The interim rule will preclude any U.S. federal agency from purchasing telecom or technology equipment from the firms “as a substantial or essential component of any system, or as a critical technology as part of any system,” starting August 13.
The rules implement a ban included in the defense authorization act approved by Congress earlier this year.
The document said waivers may be granted “under certain circumstances” by an agency head for up to two years, or in other cases, by the director of national intelligence.
The new rules are part of a sweeping effort by President Donald Trump’s administration to restrict Huawei, which officials claim is linked to Chinese intelligence.
It also comes amid a heated dispute between the two economic powers over international trade rules, which some analysts say could roil the global economic system.
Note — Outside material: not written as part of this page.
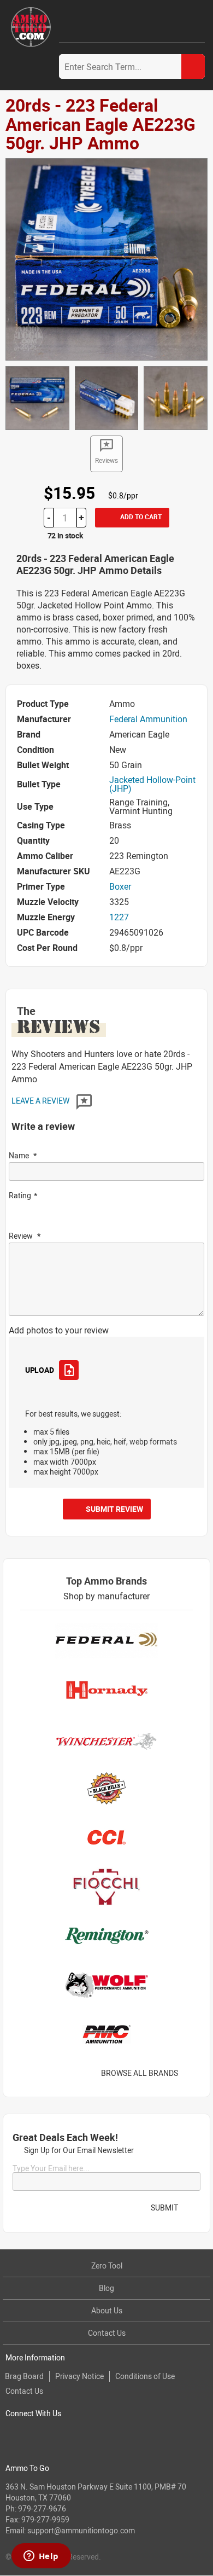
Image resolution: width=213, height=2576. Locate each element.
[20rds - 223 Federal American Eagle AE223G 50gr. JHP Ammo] (106, 258)
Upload (39, 1370)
The rules, which require a 60-day comment period, also bar contracts to Chinese firms ZTE, Hytera Communications Corporation, Hangzhou Hikvision Digital Technology Company and Dahua Technology Company.
Huawei also faces sanctions that bar the export of US technology to the Chinese firm on national security grounds. That ban, which has been suspended until mid-August, could prevent Huawei from getting key hardware and software including smartphone chips and key elements of the Google Android operating system.